_Exercise prompt_: An exact restatement is required. Cover only the lines of the records from the first through the line with "Viewport: 1433px width, 457px height.", and skip pictures.

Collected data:
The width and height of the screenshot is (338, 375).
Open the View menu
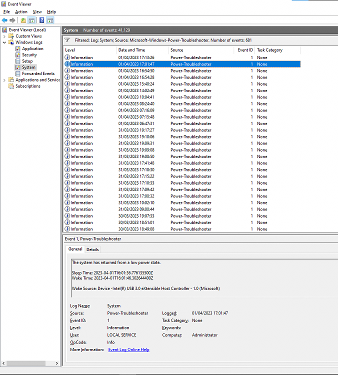(x=37, y=12)
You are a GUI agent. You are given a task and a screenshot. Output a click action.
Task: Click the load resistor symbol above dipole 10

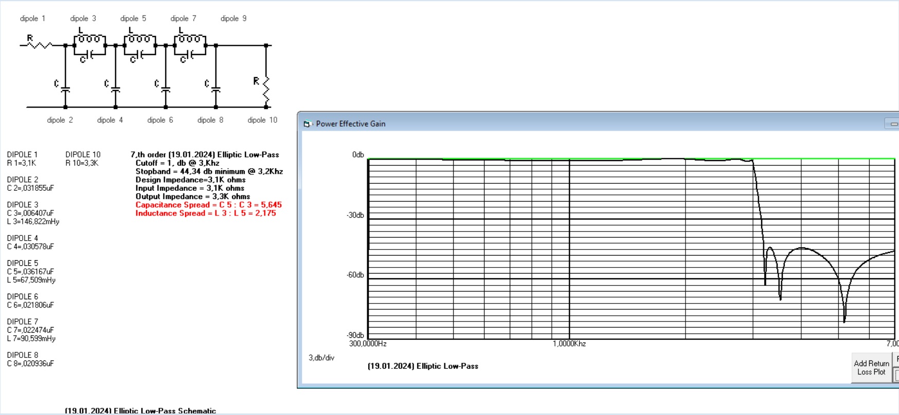(x=266, y=88)
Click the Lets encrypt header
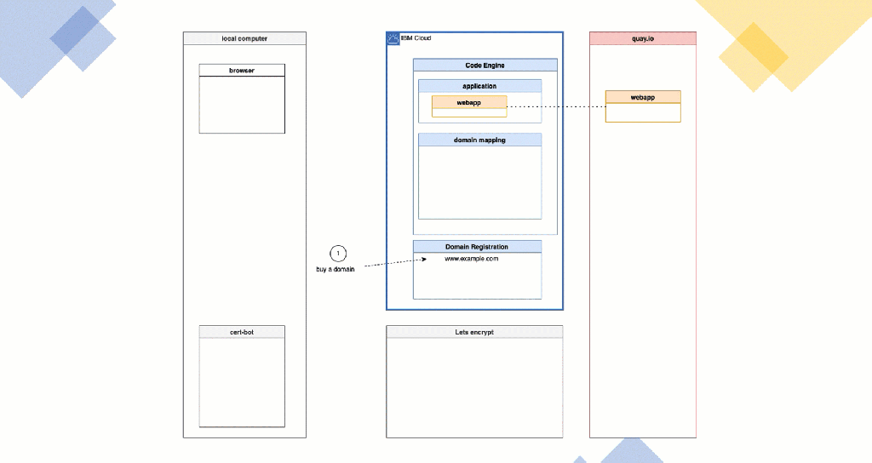The height and width of the screenshot is (463, 872). coord(474,332)
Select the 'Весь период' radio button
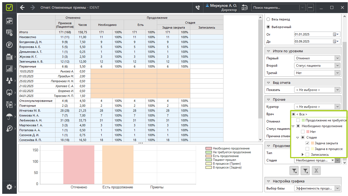Image resolution: width=348 pixels, height=196 pixels. click(268, 19)
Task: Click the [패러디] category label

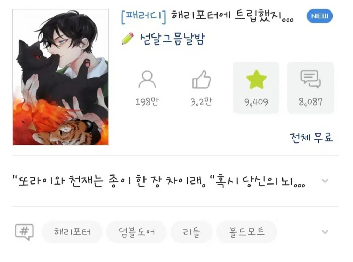Action: point(143,16)
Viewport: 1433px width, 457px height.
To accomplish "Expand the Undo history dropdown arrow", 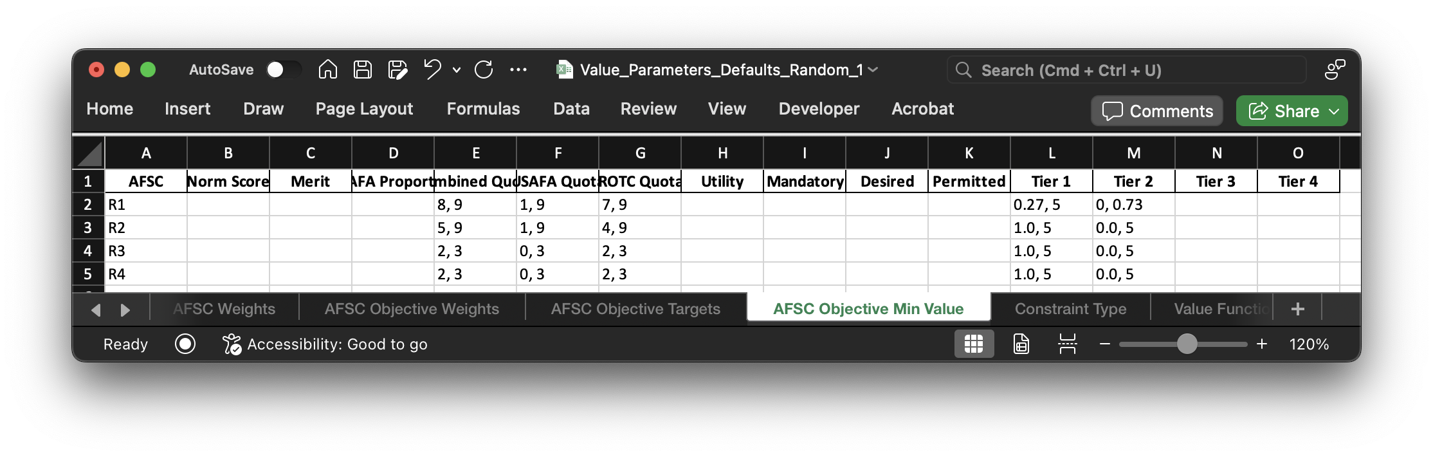I will point(457,70).
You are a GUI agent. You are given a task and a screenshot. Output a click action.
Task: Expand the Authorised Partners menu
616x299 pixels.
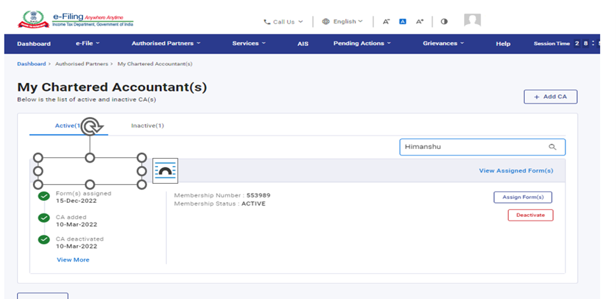coord(166,43)
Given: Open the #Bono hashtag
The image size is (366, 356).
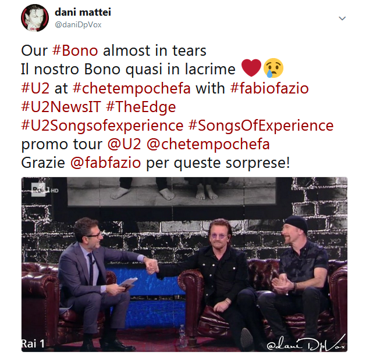Looking at the screenshot, I should (75, 51).
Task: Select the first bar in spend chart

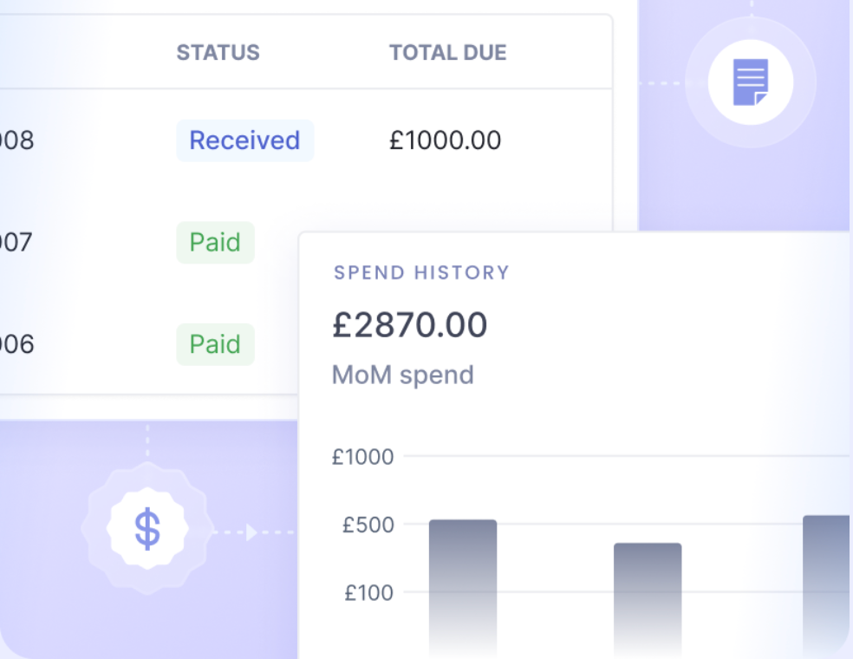Action: pyautogui.click(x=463, y=581)
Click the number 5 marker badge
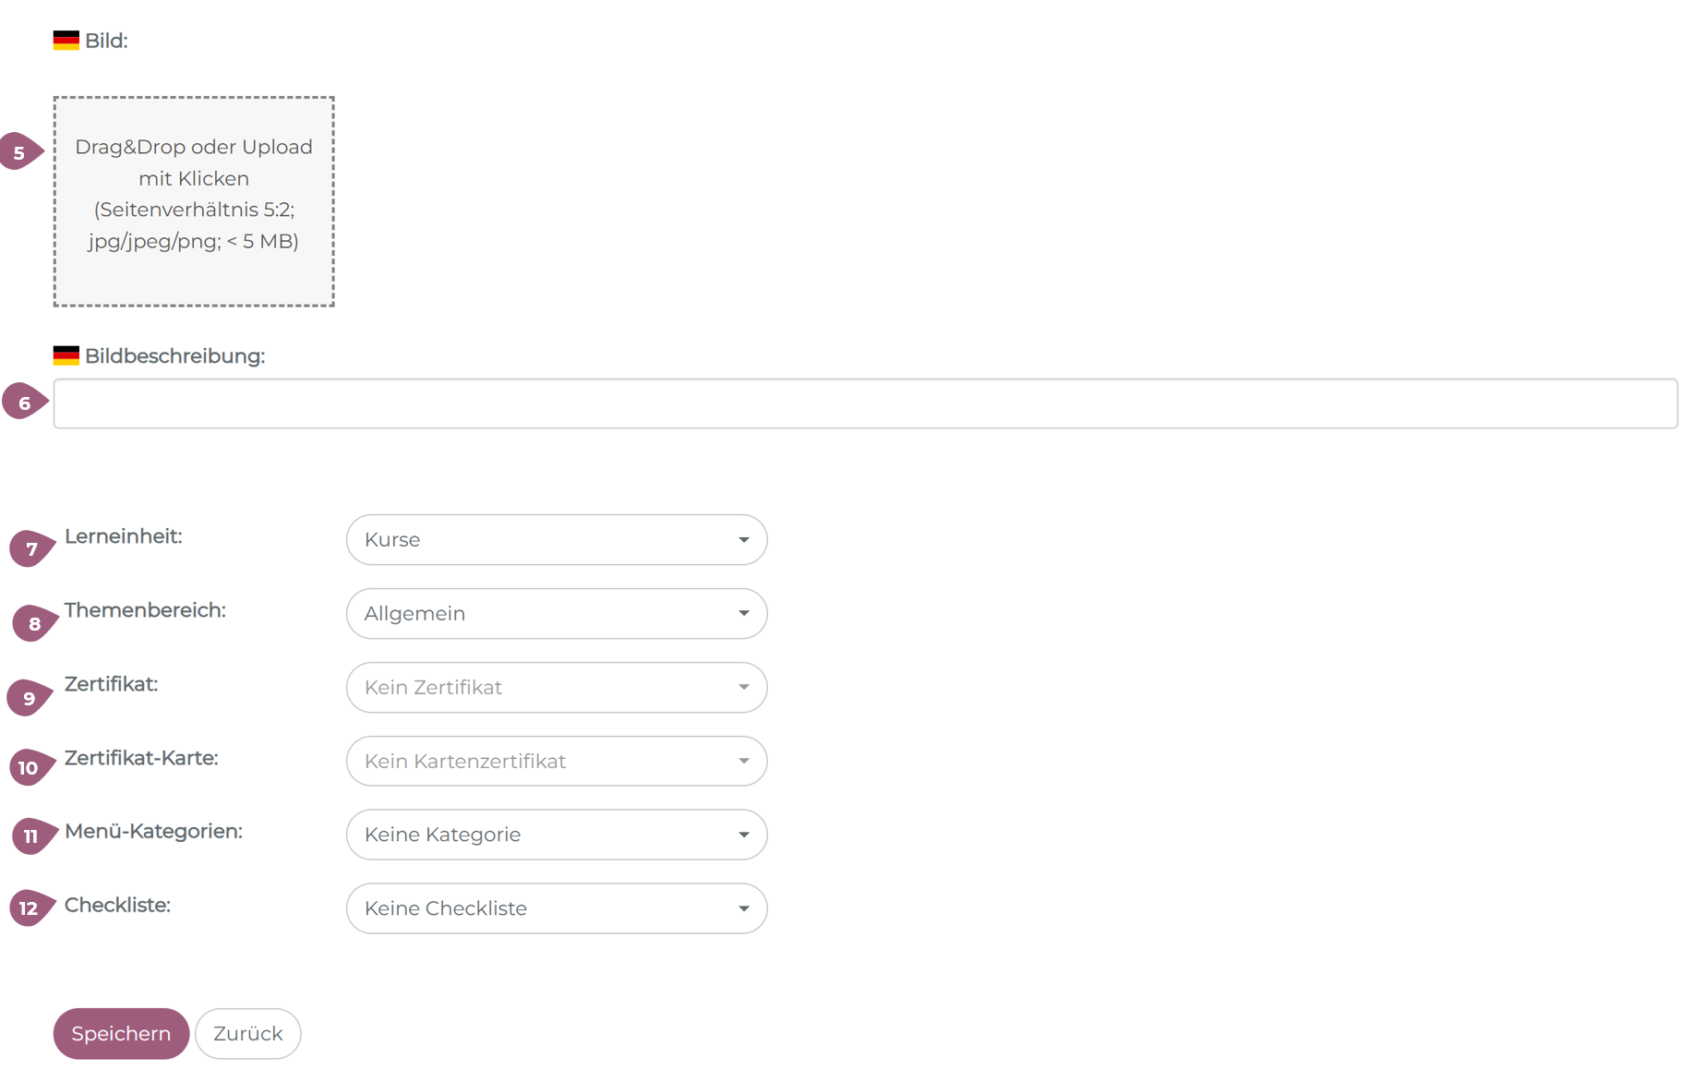The image size is (1692, 1070). pyautogui.click(x=19, y=152)
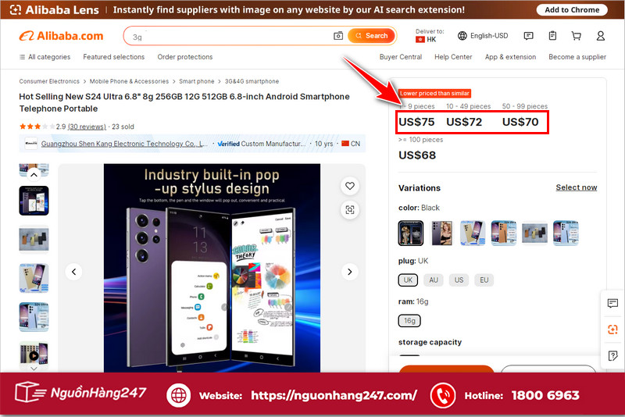Expand the All categories menu
Image resolution: width=625 pixels, height=417 pixels.
tap(45, 57)
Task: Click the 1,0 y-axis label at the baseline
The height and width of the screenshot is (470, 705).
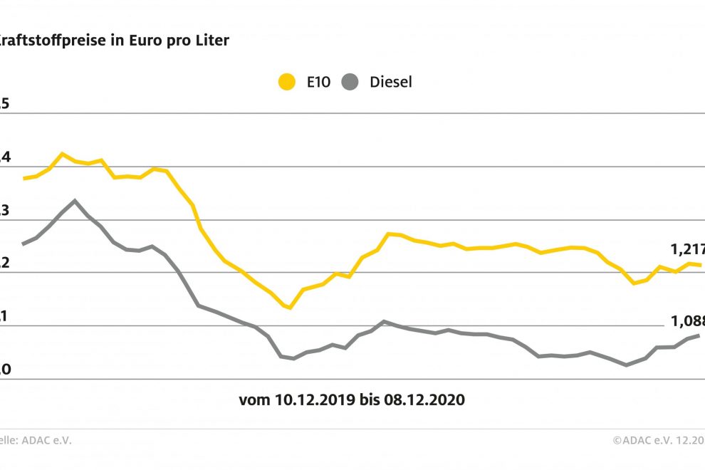Action: (4, 370)
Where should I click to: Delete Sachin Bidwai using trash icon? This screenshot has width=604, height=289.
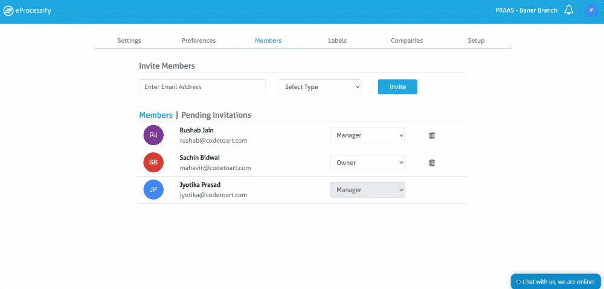click(432, 163)
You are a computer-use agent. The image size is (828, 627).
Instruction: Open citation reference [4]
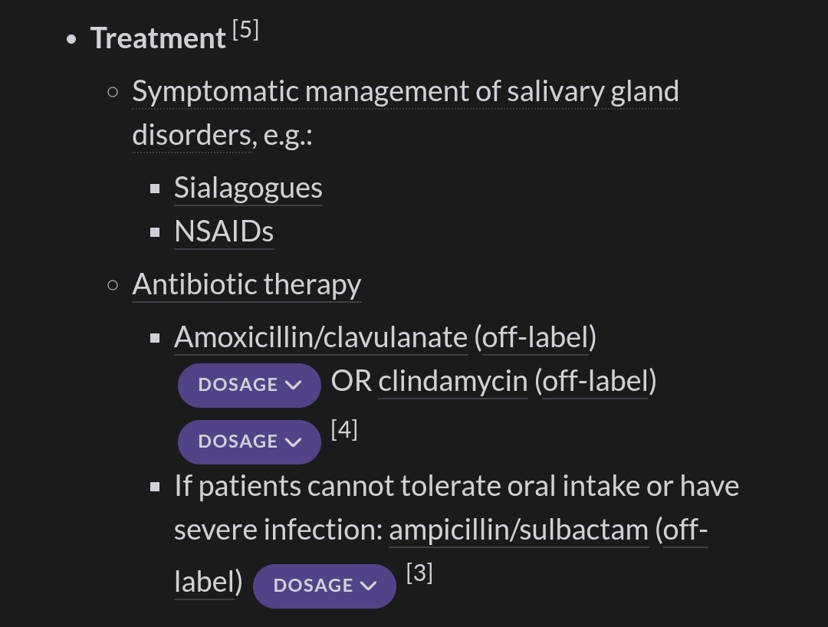[344, 430]
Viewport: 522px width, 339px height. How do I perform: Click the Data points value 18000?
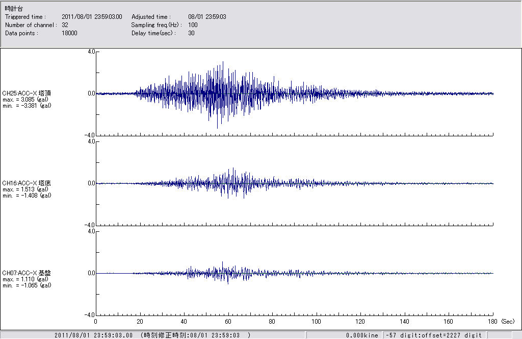tap(69, 33)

_Problem solution_:
The width and height of the screenshot is (338, 375).
Open the View menu
(x=37, y=12)
You are a GUI agent. You are given a task and a screenshot. Output a click action.
Task: Click the load resistor symbol above dipole 10

(x=266, y=88)
Click the Lets encrypt header
The height and width of the screenshot is (463, 872). coord(474,332)
Select the 'Весь период' radio button
Image resolution: width=348 pixels, height=196 pixels. click(268, 19)
Task: Click the [패러디] category label

Action: point(143,16)
Viewport: 1433px width, 457px height.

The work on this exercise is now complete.